Oxfordian News

September 26, 2004

Boston Globe Features Authorship Question in review of Greenblatt Book

Filed under: Reviews — Tags: , , — Nessus @ 11:45 pm

Boston Globe reviewer and Wellesley English Professor William E. Cain had some upsetting news for Stephen Greenblatt in today’s today’s Globe review of Will in the World. According to Cain, Greenblatt’s book “is based less on hard fact than on conjecture and speculation, much of it credible and convincing, much of it not.” Cain goes on to indicate that the man Greenblatt describes as the author “may not have been the man at all.” Following are extended excerpts from Cain’s review:

Vividly written, richly detailed, and insightful from first chapter to last, Stephen Greenblatt’s fascinating biography of Shakespeare is certain to secure a place among the essential studies of the greatest of all writers. But “Will in the World” is also a disquieting book, because ultimately it is based less on hard fact than on conjecture and speculation, much of it credible and convincing, much of it not.

ENTRIES ▸
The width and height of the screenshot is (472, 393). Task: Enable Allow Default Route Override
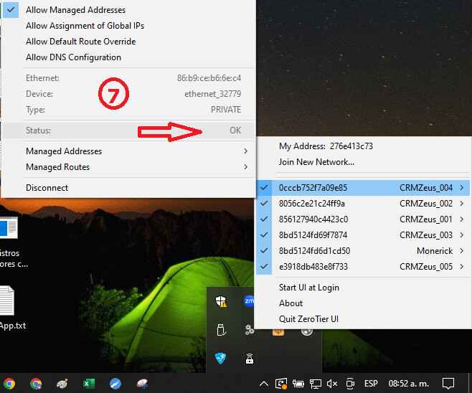[80, 42]
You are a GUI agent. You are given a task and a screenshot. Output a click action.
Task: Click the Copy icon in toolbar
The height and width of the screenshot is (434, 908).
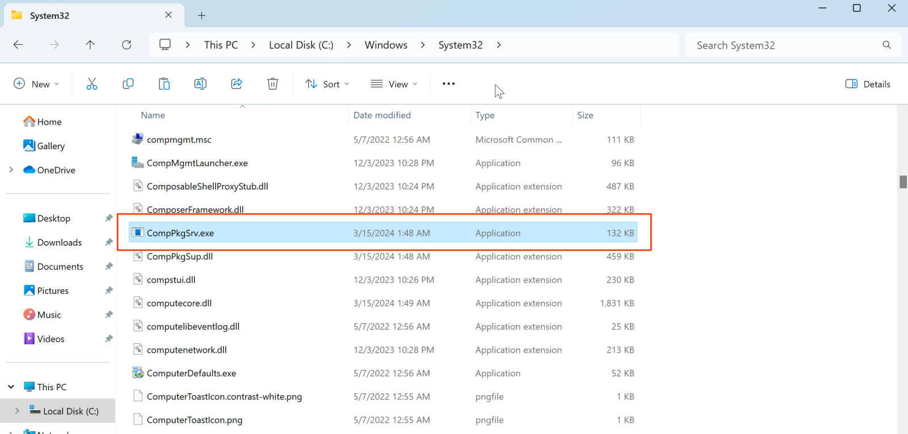(128, 84)
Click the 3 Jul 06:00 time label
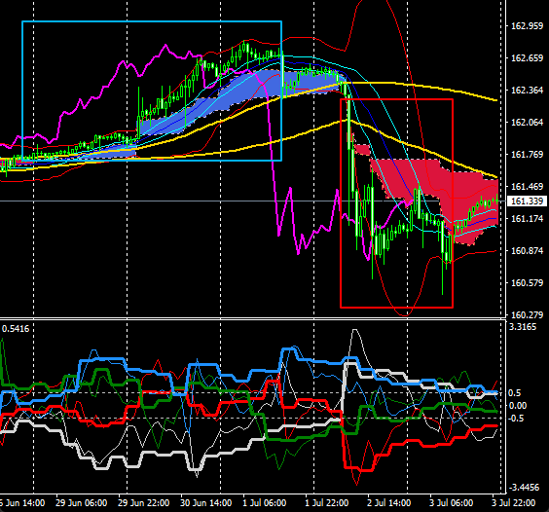The image size is (549, 512). 452,503
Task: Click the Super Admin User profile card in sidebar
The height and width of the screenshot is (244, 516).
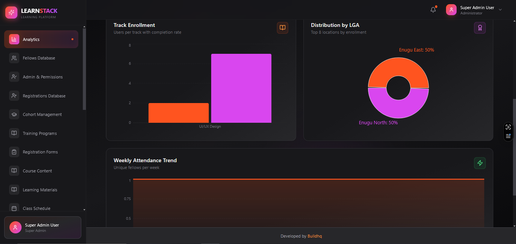Action: (42, 227)
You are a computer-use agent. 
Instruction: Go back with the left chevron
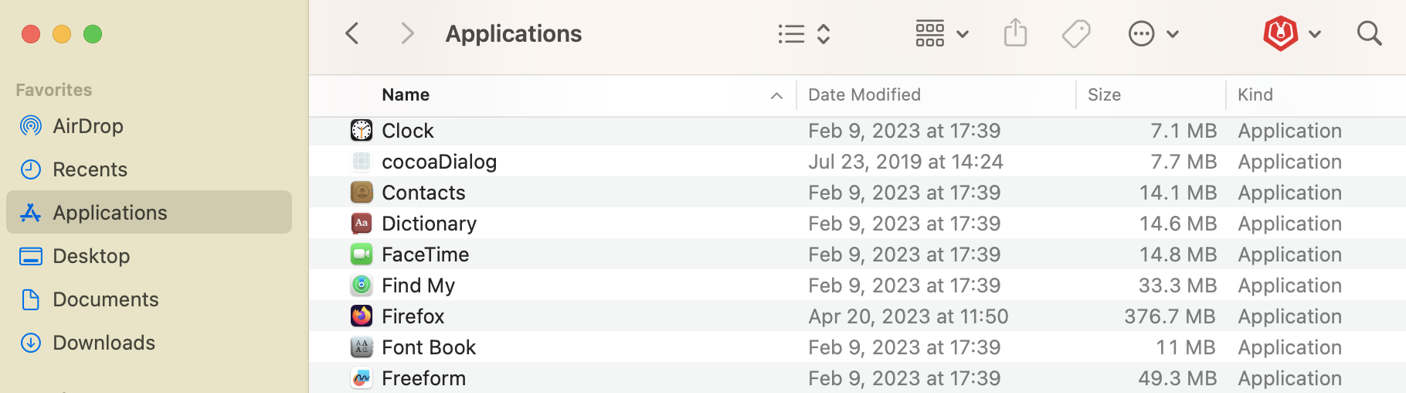pos(352,33)
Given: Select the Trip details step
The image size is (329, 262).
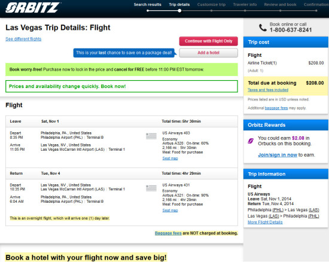Looking at the screenshot, I should coord(179,4).
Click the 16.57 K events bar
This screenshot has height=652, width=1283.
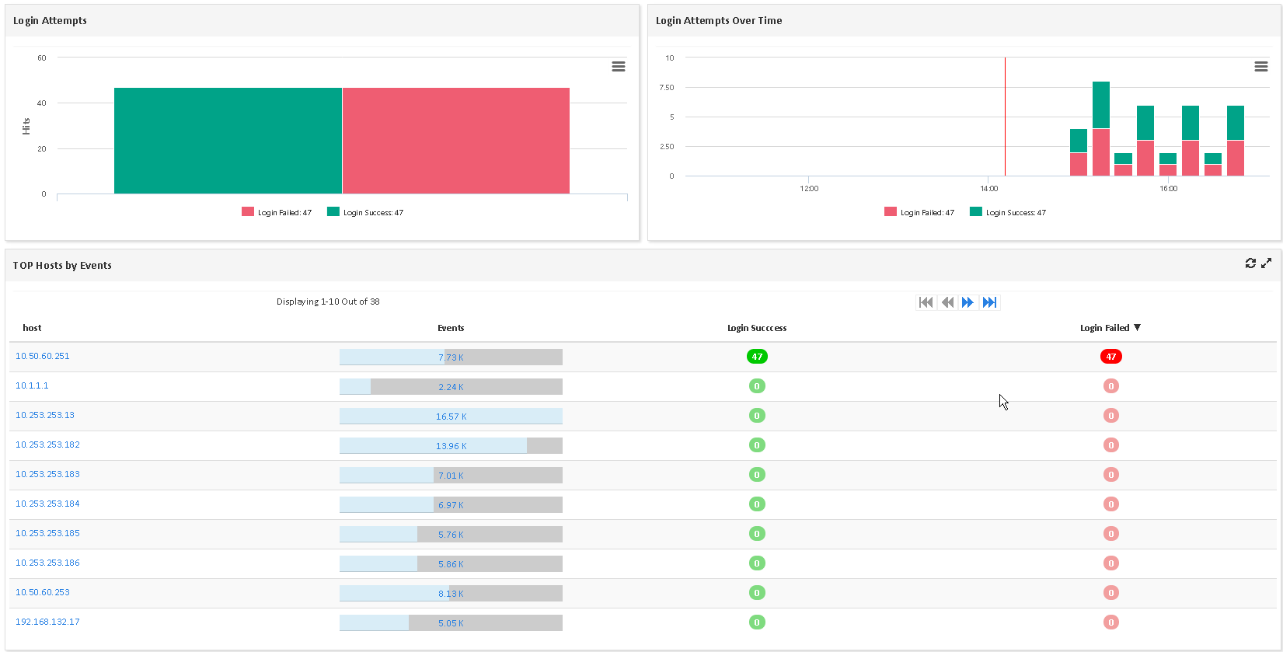click(451, 417)
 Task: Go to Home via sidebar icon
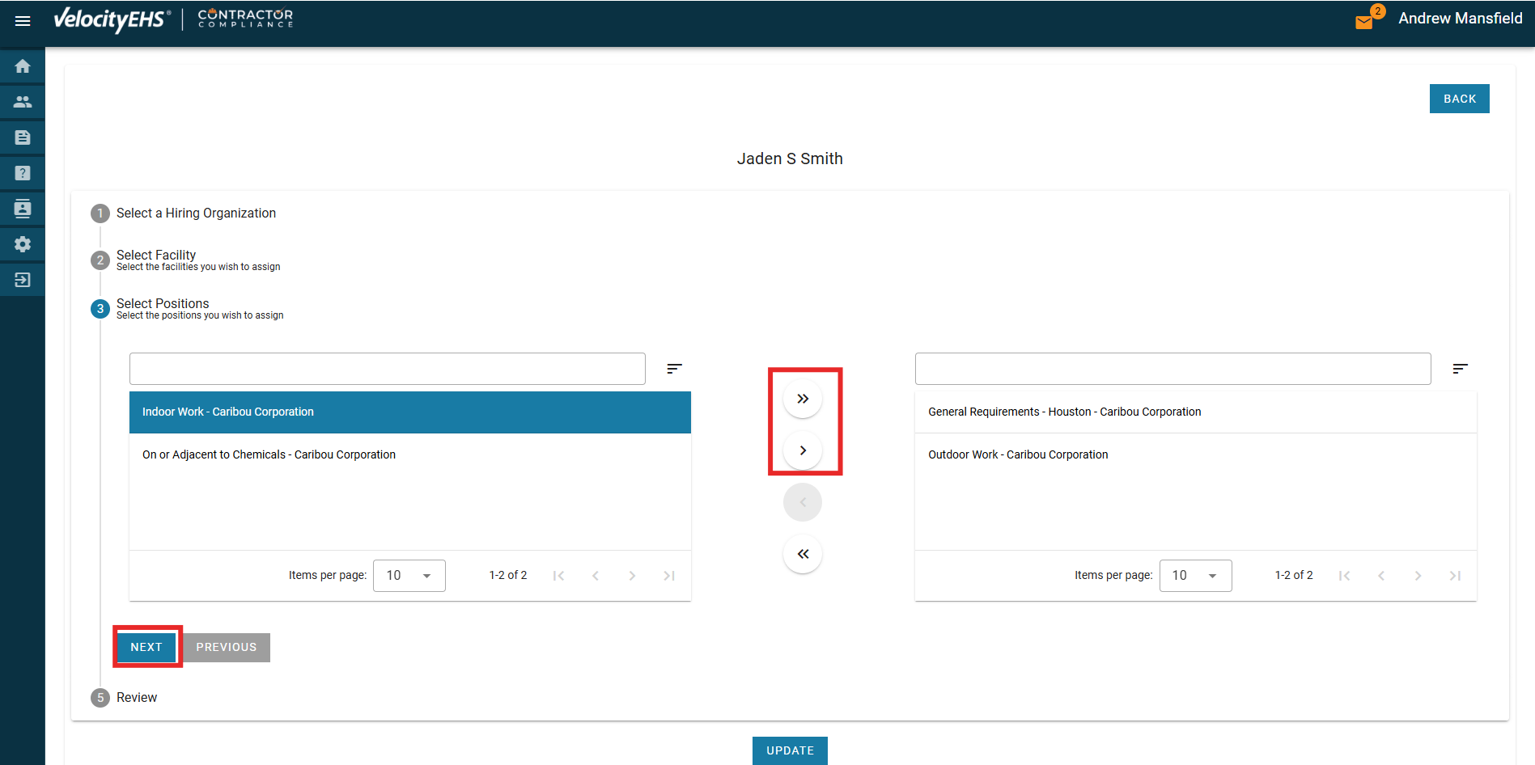pos(23,66)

REQUEST A ▸ Return each line of the entries that contains the word "width", treating uppercase and lowercase letters as different.
REQUEST B ▸ Continue the post about the Boston Globe review of Greenblatt's Shakespeare biography from the point where it stops.

RESPONSE A ▸
The width and height of the screenshot is (472, 393). Task: Enable Allow Default Route Override
The height and width of the screenshot is (434, 908).
The height and width of the screenshot is (244, 516).
This screenshot has height=652, width=1283.

RESPONSE B ▸
The materials for a Shakespeare biography are extremely limited. We have some documents, records, property transactions, and brief references to Shakespeare by his contemporaries, but not a great deal beyond that. Except for his last will and testament, there are no personal papers, no diary or letters, no manuscript of a play or poem in the author’s hand. So little is concretely known that a few scholars, amateur historians, and skeptics have even made the giddy but unjustified claim that someone else—Francis Bacon, the earl of Oxford, and Queen Elizabeth are among the nominees—is the real author of Shakespeare’s plays.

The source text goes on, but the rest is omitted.